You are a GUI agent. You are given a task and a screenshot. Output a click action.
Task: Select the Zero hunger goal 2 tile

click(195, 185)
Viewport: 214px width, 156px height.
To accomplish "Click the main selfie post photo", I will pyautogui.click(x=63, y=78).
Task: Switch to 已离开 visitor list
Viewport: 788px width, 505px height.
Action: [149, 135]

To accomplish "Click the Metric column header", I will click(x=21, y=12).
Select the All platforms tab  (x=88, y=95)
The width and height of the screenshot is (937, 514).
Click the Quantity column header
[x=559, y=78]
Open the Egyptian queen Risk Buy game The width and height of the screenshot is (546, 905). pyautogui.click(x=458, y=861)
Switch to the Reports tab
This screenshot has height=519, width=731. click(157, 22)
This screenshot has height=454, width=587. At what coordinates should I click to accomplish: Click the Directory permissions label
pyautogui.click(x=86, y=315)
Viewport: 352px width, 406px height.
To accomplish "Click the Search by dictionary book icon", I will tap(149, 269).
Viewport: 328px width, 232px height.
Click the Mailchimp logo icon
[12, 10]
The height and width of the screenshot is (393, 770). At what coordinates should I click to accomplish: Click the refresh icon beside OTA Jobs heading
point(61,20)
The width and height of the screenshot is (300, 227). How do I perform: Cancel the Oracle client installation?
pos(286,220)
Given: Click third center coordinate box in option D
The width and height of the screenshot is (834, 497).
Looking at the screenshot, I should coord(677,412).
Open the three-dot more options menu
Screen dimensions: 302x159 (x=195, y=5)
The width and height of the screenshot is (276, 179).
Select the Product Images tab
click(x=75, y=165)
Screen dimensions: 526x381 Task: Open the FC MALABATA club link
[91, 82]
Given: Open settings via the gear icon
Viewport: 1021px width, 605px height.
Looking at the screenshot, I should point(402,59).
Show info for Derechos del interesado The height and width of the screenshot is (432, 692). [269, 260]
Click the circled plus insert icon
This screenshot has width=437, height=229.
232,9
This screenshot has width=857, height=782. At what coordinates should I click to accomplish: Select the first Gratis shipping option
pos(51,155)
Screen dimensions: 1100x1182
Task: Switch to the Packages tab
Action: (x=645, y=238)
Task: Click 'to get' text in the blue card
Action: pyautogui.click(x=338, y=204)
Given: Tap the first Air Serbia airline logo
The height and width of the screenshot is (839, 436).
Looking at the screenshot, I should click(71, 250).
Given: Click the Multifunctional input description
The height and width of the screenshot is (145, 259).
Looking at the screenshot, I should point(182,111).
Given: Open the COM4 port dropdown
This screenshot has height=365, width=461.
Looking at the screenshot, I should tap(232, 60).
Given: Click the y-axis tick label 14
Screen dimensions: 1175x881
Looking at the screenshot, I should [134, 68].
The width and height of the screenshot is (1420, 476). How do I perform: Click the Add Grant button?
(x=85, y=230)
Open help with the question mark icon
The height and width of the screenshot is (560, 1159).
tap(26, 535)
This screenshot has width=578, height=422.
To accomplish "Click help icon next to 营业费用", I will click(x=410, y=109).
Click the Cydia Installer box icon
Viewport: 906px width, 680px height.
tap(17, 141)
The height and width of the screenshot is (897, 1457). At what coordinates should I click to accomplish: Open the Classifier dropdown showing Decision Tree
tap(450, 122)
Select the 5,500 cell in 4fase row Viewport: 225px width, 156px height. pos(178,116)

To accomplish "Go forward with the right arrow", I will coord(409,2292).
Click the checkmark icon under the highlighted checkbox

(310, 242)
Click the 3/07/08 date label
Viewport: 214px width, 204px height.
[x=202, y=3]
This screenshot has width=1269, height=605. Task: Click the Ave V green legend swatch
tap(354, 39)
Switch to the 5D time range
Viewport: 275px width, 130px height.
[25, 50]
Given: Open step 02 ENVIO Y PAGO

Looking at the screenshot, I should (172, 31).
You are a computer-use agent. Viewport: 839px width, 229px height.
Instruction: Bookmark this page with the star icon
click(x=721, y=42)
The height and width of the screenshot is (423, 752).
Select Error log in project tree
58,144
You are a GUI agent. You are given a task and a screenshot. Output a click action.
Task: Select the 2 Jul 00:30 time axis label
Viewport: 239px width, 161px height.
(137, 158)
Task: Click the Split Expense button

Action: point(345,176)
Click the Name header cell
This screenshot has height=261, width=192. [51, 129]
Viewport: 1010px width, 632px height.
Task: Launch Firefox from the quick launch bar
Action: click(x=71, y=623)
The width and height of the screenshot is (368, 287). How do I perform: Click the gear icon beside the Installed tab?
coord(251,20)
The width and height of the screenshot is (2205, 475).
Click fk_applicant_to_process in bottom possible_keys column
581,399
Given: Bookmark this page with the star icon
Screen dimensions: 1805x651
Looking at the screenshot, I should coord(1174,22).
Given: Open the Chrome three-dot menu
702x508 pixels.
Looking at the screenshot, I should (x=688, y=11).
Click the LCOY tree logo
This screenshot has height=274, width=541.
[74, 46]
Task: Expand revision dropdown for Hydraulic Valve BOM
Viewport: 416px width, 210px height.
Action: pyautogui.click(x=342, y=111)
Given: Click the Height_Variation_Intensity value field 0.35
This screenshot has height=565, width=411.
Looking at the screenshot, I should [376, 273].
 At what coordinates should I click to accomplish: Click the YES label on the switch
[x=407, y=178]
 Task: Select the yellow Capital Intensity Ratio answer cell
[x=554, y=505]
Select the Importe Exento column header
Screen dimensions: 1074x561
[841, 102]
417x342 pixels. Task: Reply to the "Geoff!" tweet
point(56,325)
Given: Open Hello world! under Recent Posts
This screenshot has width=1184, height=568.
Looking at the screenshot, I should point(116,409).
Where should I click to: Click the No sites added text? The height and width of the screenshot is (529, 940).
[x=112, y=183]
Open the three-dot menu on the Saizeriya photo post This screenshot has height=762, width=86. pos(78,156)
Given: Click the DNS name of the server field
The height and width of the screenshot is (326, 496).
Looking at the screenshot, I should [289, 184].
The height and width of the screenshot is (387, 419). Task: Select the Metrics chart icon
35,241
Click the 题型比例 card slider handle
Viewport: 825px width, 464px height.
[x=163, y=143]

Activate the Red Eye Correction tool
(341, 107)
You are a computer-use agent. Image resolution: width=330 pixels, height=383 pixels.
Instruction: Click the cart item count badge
------------------------
- WHAT IS EXPECTED
Write out, please, all of the material above exactly as written.

- RESULT BELOW
You are a GUI agent. You are given a task and a screenshot. Output a click action.
Task: Select the Zero hunger goal 2 tile

click(195, 185)
Viewport: 214px width, 156px height.
To accomplish "Click the main selfie post photo", I will pyautogui.click(x=63, y=78).
Task: Switch to 已离开 visitor list
Viewport: 788px width, 505px height.
Action: [149, 135]

To accomplish "Click the Metric column header", I will click(x=21, y=12).
Select the All platforms tab  (x=88, y=95)
The width and height of the screenshot is (937, 514).
Click the Quantity column header
[x=559, y=78]
Open the Egyptian queen Risk Buy game The width and height of the screenshot is (546, 905). pyautogui.click(x=458, y=861)
Switch to the Reports tab
This screenshot has height=519, width=731. click(157, 22)
This screenshot has height=454, width=587. At what coordinates should I click to accomplish: Click the Directory permissions label
pyautogui.click(x=86, y=315)
Viewport: 352px width, 406px height.
To accomplish "Click the Search by dictionary book icon", I will tap(149, 269).
Viewport: 328px width, 232px height.
Click the Mailchimp logo icon
[12, 10]
The height and width of the screenshot is (393, 770). At what coordinates should I click to accomplish: Click the refresh icon beside OTA Jobs heading
point(61,20)
The width and height of the screenshot is (300, 227). How do I perform: Cancel the Oracle client installation?
pos(286,220)
Given: Click third center coordinate box in option D
The width and height of the screenshot is (834, 497).
Looking at the screenshot, I should coord(677,412).
Open the three-dot more options menu
Screen dimensions: 302x159 (x=195, y=5)
The width and height of the screenshot is (276, 179).
Select the Product Images tab
click(x=75, y=165)
Screen dimensions: 526x381 Task: Open the FC MALABATA club link
[91, 82]
Given: Open settings via the gear icon
Viewport: 1021px width, 605px height.
Looking at the screenshot, I should point(402,59).
Show info for Derechos del interesado The height and width of the screenshot is (432, 692). [269, 260]
Click the circled plus insert icon
This screenshot has width=437, height=229.
232,9
This screenshot has width=857, height=782. At what coordinates should I click to accomplish: Select the first Gratis shipping option
pos(51,155)
Screen dimensions: 1100x1182
Task: Switch to the Packages tab
Action: (x=645, y=238)
Task: Click 'to get' text in the blue card
Action: pyautogui.click(x=338, y=204)
Given: Tap the first Air Serbia airline logo
The height and width of the screenshot is (839, 436).
Looking at the screenshot, I should click(71, 250).
Given: Click the Multifunctional input description
The height and width of the screenshot is (145, 259).
Looking at the screenshot, I should point(182,111).
Given: Open the COM4 port dropdown
This screenshot has height=365, width=461.
Looking at the screenshot, I should tap(232, 60).
Given: Click the y-axis tick label 14
Screen dimensions: 1175x881
Looking at the screenshot, I should [134, 68].
The width and height of the screenshot is (1420, 476). How do I perform: Click the Add Grant button?
(x=85, y=230)
Open help with the question mark icon
The height and width of the screenshot is (560, 1159).
tap(26, 535)
This screenshot has width=578, height=422.
To accomplish "Click help icon next to 营业费用", I will click(x=410, y=109).
Click the Cydia Installer box icon
Viewport: 906px width, 680px height.
tap(17, 141)
The height and width of the screenshot is (897, 1457). At what coordinates should I click to accomplish: Open the Classifier dropdown showing Decision Tree
tap(450, 122)
Select the 5,500 cell in 4fase row Viewport: 225px width, 156px height. pos(178,116)

To accomplish "Go forward with the right arrow", I will coord(409,2292).
Click the checkmark icon under the highlighted checkbox

(310, 242)
Click the 3/07/08 date label
Viewport: 214px width, 204px height.
[x=202, y=3]
This screenshot has width=1269, height=605. Task: Click the Ave V green legend swatch
tap(354, 39)
Switch to the 5D time range
Viewport: 275px width, 130px height.
[25, 50]
Given: Open step 02 ENVIO Y PAGO

Looking at the screenshot, I should (172, 31).
You are a computer-use agent. Viewport: 839px width, 229px height.
Instruction: Bookmark this page with the star icon
click(x=721, y=42)
The height and width of the screenshot is (423, 752).
Select Error log in project tree
58,144
You are a GUI agent. You are given a task and a screenshot. Output a click action.
Task: Select the 2 Jul 00:30 time axis label
Viewport: 239px width, 161px height.
(137, 158)
Task: Click the Split Expense button

Action: point(345,176)
Click the Name header cell
This screenshot has height=261, width=192. [51, 129]
Viewport: 1010px width, 632px height.
Task: Launch Firefox from the quick launch bar
Action: click(x=71, y=623)
The width and height of the screenshot is (368, 287). How do I perform: Click the gear icon beside the Installed tab?
coord(251,20)
The width and height of the screenshot is (2205, 475).
Click fk_applicant_to_process in bottom possible_keys column
581,399
Given: Bookmark this page with the star icon
Screen dimensions: 1805x651
Looking at the screenshot, I should coord(1174,22).
Given: Open the Chrome three-dot menu
702x508 pixels.
Looking at the screenshot, I should (x=688, y=11).
Click the LCOY tree logo
This screenshot has height=274, width=541.
[74, 46]
Task: Expand revision dropdown for Hydraulic Valve BOM
Viewport: 416px width, 210px height.
Action: pyautogui.click(x=342, y=111)
Given: Click the Height_Variation_Intensity value field 0.35
This screenshot has height=565, width=411.
Looking at the screenshot, I should [376, 273].
 At what coordinates should I click to accomplish: Click the YES label on the switch
[x=407, y=178]
 Task: Select the yellow Capital Intensity Ratio answer cell
[x=554, y=505]
Select the Importe Exento column header
Screen dimensions: 1074x561
[841, 102]
417x342 pixels. Task: Reply to the "Geoff!" tweet
point(56,325)
Given: Open Hello world! under Recent Posts
This screenshot has width=1184, height=568.
Looking at the screenshot, I should point(116,409).
Where should I click to: Click the No sites added text? The height and width of the screenshot is (529, 940).
[x=112, y=183]
Open the three-dot menu on the Saizeriya photo post This screenshot has height=762, width=86. pos(78,156)
Given: Click the DNS name of the server field
The height and width of the screenshot is (326, 496).
Looking at the screenshot, I should [289, 184].
The height and width of the screenshot is (387, 419). Task: Select the Metrics chart icon
35,241
Click the 题型比例 card slider handle
Viewport: 825px width, 464px height.
[x=163, y=143]

Activate the Red Eye Correction tool
(341, 107)
You are a computer-use agent. Image resolution: width=330 pixels, height=383 pixels.
Instruction: Click the cart item count badge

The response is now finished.